» **Data entries**:
○ ○ ○ ○

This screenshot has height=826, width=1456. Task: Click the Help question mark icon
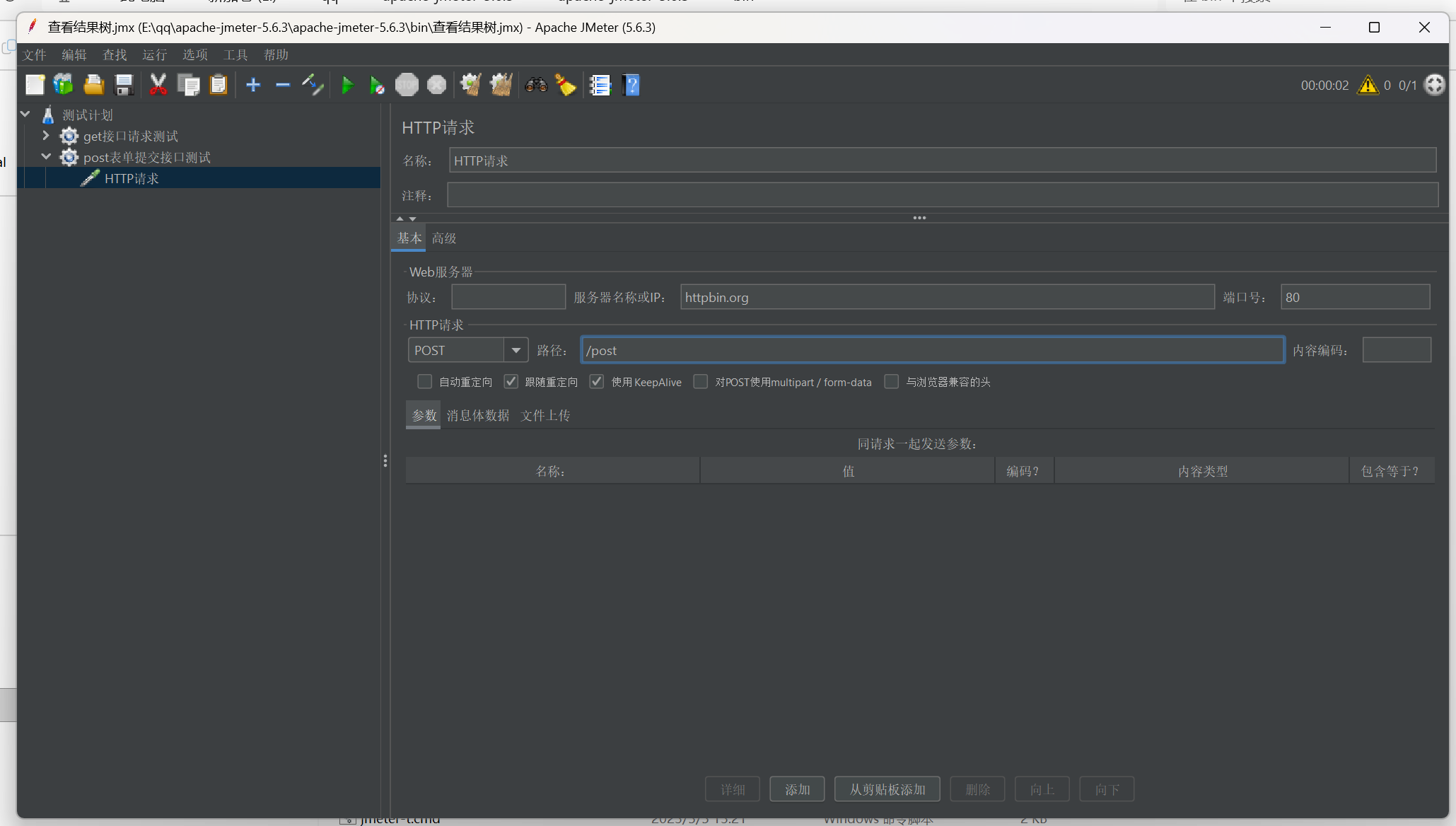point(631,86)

○ ○ ○ ○

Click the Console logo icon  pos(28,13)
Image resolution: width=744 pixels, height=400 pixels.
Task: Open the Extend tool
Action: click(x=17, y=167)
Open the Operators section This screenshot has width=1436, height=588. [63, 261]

○ ○ ○ ○

» **Written task**:
Quote every line of the records from the one containing "Click the Console" to the one containing "Open the Operators", including both of those lines.

» **Expected output**:
Click the Console logo icon  pos(28,13)
Image resolution: width=744 pixels, height=400 pixels.
Task: Open the Extend tool
Action: click(x=17, y=167)
Open the Operators section This screenshot has width=1436, height=588. [63, 261]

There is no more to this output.